During the pandemic, moms across the world needed to make difficult decisions and choices for their kids that they’d never quite known before. Like choosing to send their kids into classrooms not knowing if they’d come home infected with the coronavirus. Moms, like me, needed to navigate working from home while teaching my three kids math, science, and social studies while they sat at our dining room table. For teen moms, the challenges were even greater. Do you remember high school?
All of the homework, all of the tests, the finals, the midterms and everything in between – do you remember? On top of navigating school online, attending class virtually while having a crying baby, or a baby who is hungry and needs your attention – it’s all overwhelming, exhausting even. For high school seniors, there’s the stressful college application process, with the questions of childcare and affordability attached. All this is coupled with the decision about whether to vaccinate (or not), while carrying the regular parental burden of worrying about your child contracting a contagious disease that’s killing people.
Throw in the general emotional turmoil of not being quite grown yourself, and still figuring out who you are and where you fit in the world, and, well … I’m tired just writing about it.
In the United States 75% of teen pregnancies are unplanned. Every single part of the last eighteen months or so have proven complicated, emotionally exhausting and mentally draining for adults. For teen moms, their prospects of finishing high school and for some, going to college — some without childcare, some without an income, some without family support — can seem bleak. But they have a kind of grit and determination that many of us can learn from.

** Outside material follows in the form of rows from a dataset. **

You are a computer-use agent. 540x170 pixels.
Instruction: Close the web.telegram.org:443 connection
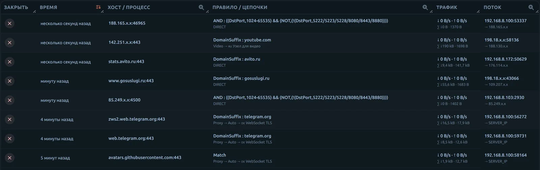pyautogui.click(x=9, y=139)
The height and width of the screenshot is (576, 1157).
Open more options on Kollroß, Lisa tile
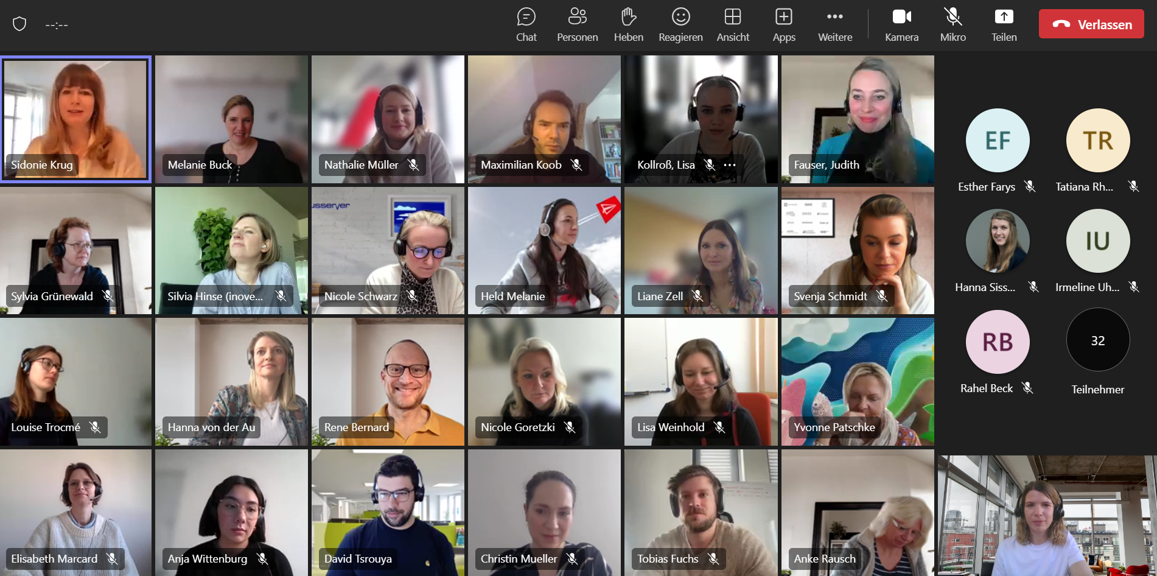(x=730, y=165)
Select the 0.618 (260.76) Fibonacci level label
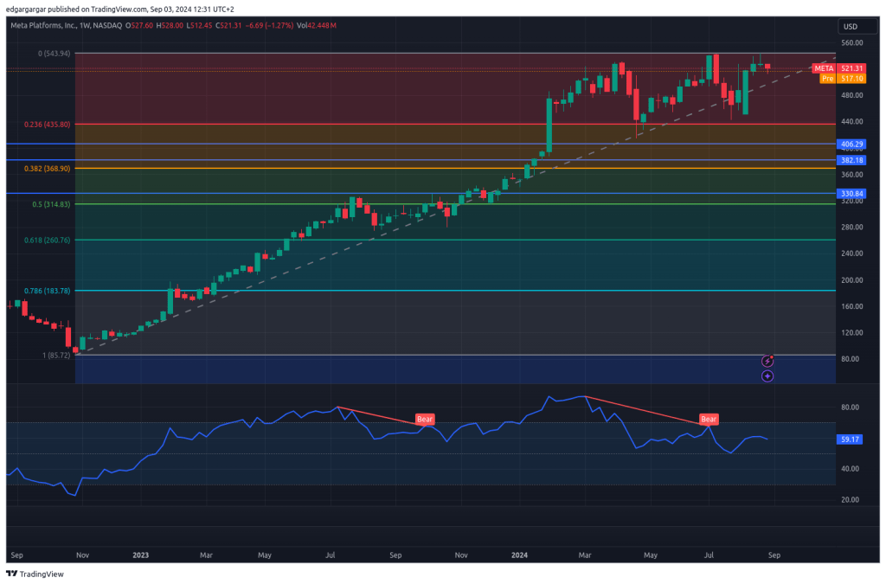This screenshot has height=584, width=886. tap(48, 240)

In an article featured in Teen Vogue, 17-year-old mom Olivia shares, “I thought it would be difficult to kind of do it online with all these jobs, and then being a mom on top of it. It’s super hard to get anything done when she’s awake, because she just gets into everything. I think it would just be really hard to even focus.”
“Hard to focus” is an understatement; I couldn’t remember if I’d even showered when I stood in the kitchen one afternoon fixing my newborn son’s bottle. I stood filling his bottle with water trying very hard to recall if I’d lathered my own body with water and soap, but could not. So I did the obvious, smelled my armpit in hopes that my nose would answer the question my brain could not. I had not, in fact, showered that day.

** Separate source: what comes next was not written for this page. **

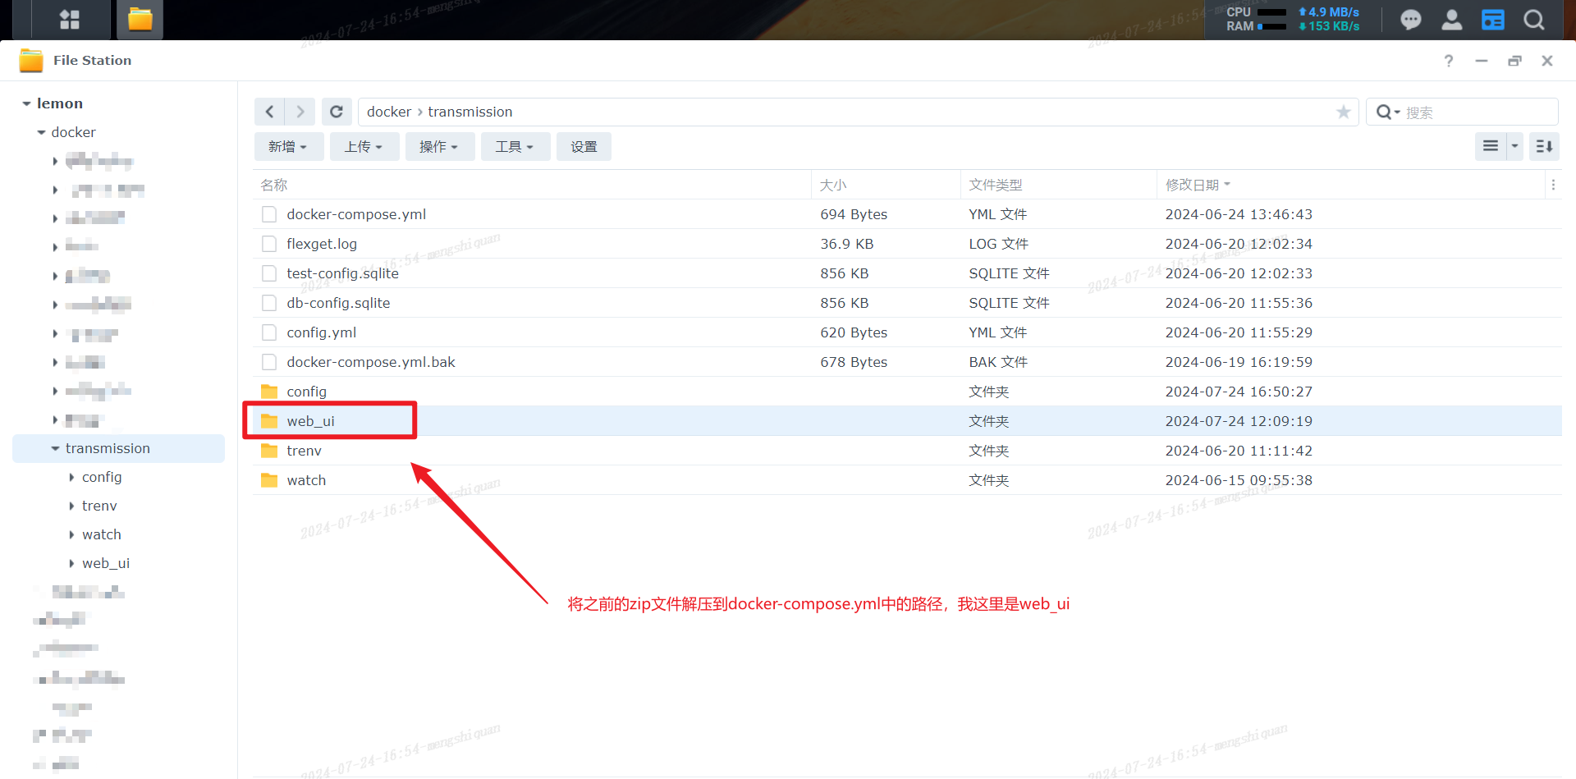Click the forward navigation arrow
1576x779 pixels.
pos(300,112)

Something as simple as taking a shower, as a first time mom, becomes a chore that sometimes can fall to the wayside, marked as unessential or just something that you honestly forget. At least, that’s how it was for me — and I was 25 and had just finished my undergraduate degree when I found myself mothering a baby boy who would have otherwise ended up in foster care. I can’t imagine being a new mom, during a pandemic, and having the desire to continue my education, but there are some very brave and dedicated teen moms who are doing just that: going to school during a pandemic while attending to one of the biggest jobs on earth … being a mom.
For teen moms, life during a pandemic means something different to each of them. The common denominator for all of them, though, is that they have another life to think about, to care about, to work hard for — and to keep safe.